## WORK REQUIRED
Transcribe the passage in the mission farewell post below from "Destroyer of church" up to and including "in heaven again)".

## SELECTED TEXT
-- START --
Monday, October 12, 2015


I was ordained to the office of Elder in the Melchizedek Priesthood in The Church of Jesus Christ of Latter-day Saints by my dad, Terrell Sweat, on September 6, 2015 in Pocatello, Idaho.

I was able to take out my endowments on Saturday, October 10, 2015 at the Oakland Temple.  My grandparents, Doug and Connie Gallup and Bob and Gayle Sweat were in attendance.  We were so blessed to have Elder Tripp and Elder Freeman share this special day with us.

Buenos dias! I’m Dietrich Sweat soon to be Hermano Sweat
As most of you know I will be leaving on my mission October 13th to Guatemala for a period of 2 years.

I was asked to speak today and my topic was to speak on missionary work. As Brandon Woolf told me this, one example found in the Book of Mormon came to my mind,  Alma the Younger.

Destroyer of church
An angel appears to him
Is in his lowest point
Uses the atonement (Jesus suffered the sins of everyone that has, is or will come to the earth so that by this power we will be able to get clean from our mistakes and be able to return to our father in heaven again)
Turns around his life
Becomes a great missionary

We will each have our time where we hit rock bottom. The question is, will we stay in the pit of sorrow and remorse or will we rise up and reach for the helping hand that is constantly outstretched to us? Sometimes we can be destroyers of the church and maybe not even realize it. It’s like the phrase, “If you are not doing something to improve, you are getting worse.” So the act of not doing anything to improve your spirituality is actually hurting you rather than being a constant flat line of where you left off.
-- END --
## RECORD EXTRACTS
-- START --
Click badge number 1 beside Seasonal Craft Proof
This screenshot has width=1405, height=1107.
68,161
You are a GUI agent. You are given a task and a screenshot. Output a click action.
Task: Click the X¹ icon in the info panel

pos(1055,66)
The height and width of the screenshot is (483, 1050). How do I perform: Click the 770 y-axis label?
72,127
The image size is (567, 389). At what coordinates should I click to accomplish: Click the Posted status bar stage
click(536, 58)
-- END --
-- START --
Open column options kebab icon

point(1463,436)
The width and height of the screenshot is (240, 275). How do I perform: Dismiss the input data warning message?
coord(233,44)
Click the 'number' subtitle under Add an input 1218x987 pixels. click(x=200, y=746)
-- END --
## COMPLETED TASK
Destroyer of church
An angel appears to him
Is in his lowest point
Uses the atonement (Jesus suffered the sins of everyone that has, is or will come to the earth so that by this power we will be able to get clean from our mistakes and be able to return to our father in heaven again)